**TASK REQUIREMENTS:** Reproduce the entries below character for character.

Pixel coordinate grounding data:
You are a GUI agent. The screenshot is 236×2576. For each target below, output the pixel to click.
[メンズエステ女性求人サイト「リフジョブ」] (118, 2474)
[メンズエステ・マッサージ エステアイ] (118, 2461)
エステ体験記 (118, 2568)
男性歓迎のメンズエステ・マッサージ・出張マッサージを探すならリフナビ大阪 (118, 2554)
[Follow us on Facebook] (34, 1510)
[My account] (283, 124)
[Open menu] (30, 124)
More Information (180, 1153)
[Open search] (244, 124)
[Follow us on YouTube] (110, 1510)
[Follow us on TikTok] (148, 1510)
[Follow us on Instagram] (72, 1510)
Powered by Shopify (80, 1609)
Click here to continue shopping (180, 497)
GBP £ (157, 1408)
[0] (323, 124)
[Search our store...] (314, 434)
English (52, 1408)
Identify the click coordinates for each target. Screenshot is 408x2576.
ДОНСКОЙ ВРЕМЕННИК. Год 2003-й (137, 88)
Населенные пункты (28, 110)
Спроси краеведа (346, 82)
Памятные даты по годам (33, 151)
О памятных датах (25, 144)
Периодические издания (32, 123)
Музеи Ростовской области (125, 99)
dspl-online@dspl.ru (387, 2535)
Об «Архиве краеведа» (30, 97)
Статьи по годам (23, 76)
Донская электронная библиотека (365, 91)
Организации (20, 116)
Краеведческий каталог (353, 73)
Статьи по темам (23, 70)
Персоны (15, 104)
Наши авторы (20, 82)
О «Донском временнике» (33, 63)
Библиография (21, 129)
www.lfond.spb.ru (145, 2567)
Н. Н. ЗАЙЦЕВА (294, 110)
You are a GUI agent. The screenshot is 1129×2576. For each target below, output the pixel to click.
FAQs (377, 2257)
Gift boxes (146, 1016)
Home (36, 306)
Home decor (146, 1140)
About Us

**PROBLEM SOLUTION:**
You are a GUI agent. The screenshot is 236×2576. For each target below, output the pixel to click.
[メンズエステ女性求人サイト「リフジョブ」] (118, 2474)
[メンズエステ・マッサージ エステアイ] (118, 2461)
エステ体験記 (118, 2568)
男性歓迎のメンズエステ・マッサージ・出張マッサージを探すならリフナビ大阪 (118, 2554)
[Follow us on Facebook] (34, 1510)
[My account] (283, 124)
[Open menu] (30, 124)
More Information (180, 1153)
[Open search] (244, 124)
[Follow us on YouTube] (110, 1510)
[Follow us on TikTok] (148, 1510)
[Follow us on Instagram] (72, 1510)
Powered by Shopify (80, 1609)
Click here to continue shopping (180, 497)
GBP £ (157, 1408)
[0] (323, 124)
[Search our store...] (314, 434)
English (52, 1408)
Identify the click coordinates for each target. Screenshot is 408x2576.
ДОНСКОЙ ВРЕМЕННИК. Год 2003-й (137, 88)
Населенные пункты (28, 110)
Спроси краеведа (346, 82)
Памятные даты по годам (33, 151)
О памятных датах (25, 144)
Периодические издания (32, 123)
Музеи Ростовской области (125, 99)
dspl-online@dspl.ru (387, 2535)
Об «Архиве краеведа» (30, 97)
Статьи по годам (23, 76)
Донская электронная библиотека (365, 91)
Организации (20, 116)
Краеведческий каталог (353, 73)
Статьи по темам (23, 70)
Персоны (15, 104)
Наши авторы (20, 82)
О «Донском временнике» (33, 63)
Библиография (21, 129)
www.lfond.spb.ru (145, 2567)
Н. Н. ЗАЙЦЕВА (294, 110)
You are a GUI agent. The screenshot is 1129×2576. For each target below, output the pixel to click.
FAQs (377, 2257)
Gift boxes (146, 1016)
Home (36, 306)
Home decor (146, 1140)
About Us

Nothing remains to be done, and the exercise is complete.